> Records to process:
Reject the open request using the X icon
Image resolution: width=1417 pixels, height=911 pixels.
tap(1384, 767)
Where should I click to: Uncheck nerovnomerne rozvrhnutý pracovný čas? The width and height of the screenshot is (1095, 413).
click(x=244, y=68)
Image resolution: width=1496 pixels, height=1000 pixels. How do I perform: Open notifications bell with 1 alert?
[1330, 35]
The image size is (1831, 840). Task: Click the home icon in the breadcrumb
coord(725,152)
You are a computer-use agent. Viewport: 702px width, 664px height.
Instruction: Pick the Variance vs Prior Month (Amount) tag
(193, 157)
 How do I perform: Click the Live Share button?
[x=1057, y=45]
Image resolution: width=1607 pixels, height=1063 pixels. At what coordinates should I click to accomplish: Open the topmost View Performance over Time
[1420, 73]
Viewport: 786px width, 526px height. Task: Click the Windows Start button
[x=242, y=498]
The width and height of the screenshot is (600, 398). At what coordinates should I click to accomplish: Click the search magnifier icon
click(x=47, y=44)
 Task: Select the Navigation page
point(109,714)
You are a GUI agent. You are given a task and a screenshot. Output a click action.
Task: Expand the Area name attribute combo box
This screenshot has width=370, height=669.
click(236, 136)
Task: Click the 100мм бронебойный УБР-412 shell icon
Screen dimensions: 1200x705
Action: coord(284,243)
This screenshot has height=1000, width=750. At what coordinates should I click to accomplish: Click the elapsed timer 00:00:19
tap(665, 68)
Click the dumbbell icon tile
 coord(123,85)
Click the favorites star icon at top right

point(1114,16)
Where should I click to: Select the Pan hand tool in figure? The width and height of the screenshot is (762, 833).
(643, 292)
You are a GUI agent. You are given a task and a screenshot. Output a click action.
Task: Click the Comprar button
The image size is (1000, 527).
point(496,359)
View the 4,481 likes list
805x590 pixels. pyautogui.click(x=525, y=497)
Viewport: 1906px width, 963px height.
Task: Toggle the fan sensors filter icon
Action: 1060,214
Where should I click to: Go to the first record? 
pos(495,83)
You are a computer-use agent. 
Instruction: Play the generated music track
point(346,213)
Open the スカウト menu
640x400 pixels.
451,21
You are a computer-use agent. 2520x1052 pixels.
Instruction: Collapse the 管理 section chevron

> Problem: Send back each record exactly, and include them all.

> Answer section:
Reject the open request using the X icon
Image resolution: width=1417 pixels, height=911 pixels.
tap(1384, 767)
Where should I click to: Uncheck nerovnomerne rozvrhnutý pracovný čas? The width and height of the screenshot is (1095, 413).
click(x=244, y=68)
Image resolution: width=1496 pixels, height=1000 pixels. How do I perform: Open notifications bell with 1 alert?
[1330, 35]
The image size is (1831, 840). Task: Click the home icon in the breadcrumb
coord(725,152)
You are a computer-use agent. Viewport: 702px width, 664px height.
Instruction: Pick the Variance vs Prior Month (Amount) tag
(193, 157)
 How do I perform: Click the Live Share button?
[x=1057, y=45]
Image resolution: width=1607 pixels, height=1063 pixels. At what coordinates should I click to accomplish: Open the topmost View Performance over Time
[1420, 73]
Viewport: 786px width, 526px height. Task: Click the Windows Start button
[x=242, y=498]
The width and height of the screenshot is (600, 398). At what coordinates should I click to accomplish: Click the search magnifier icon
click(x=47, y=44)
 Task: Select the Navigation page
point(109,714)
You are a GUI agent. You are given a task and a screenshot. Output a click action.
Task: Expand the Area name attribute combo box
This screenshot has width=370, height=669.
click(236, 136)
Task: Click the 100мм бронебойный УБР-412 shell icon
Screen dimensions: 1200x705
Action: coord(284,243)
This screenshot has height=1000, width=750. At what coordinates should I click to accomplish: Click the elapsed timer 00:00:19
tap(665, 68)
Click the dumbbell icon tile
 coord(123,85)
Click the favorites star icon at top right

point(1114,16)
Where should I click to: Select the Pan hand tool in figure? The width and height of the screenshot is (762, 833).
(643, 292)
You are a GUI agent. You are given a task and a screenshot. Output a click action.
Task: Click the Comprar button
The image size is (1000, 527).
point(496,359)
View the 4,481 likes list
805x590 pixels. pyautogui.click(x=525, y=497)
Viewport: 1906px width, 963px height.
Task: Toggle the fan sensors filter icon
Action: 1060,214
Where should I click to: Go to the first record? 
pos(495,83)
You are a computer-use agent. 
Instruction: Play the generated music track
point(346,213)
Open the スカウト menu
640x400 pixels.
451,21
You are a computer-use agent. 2520x1052 pixels.
Instruction: Collapse the 管理 section chevron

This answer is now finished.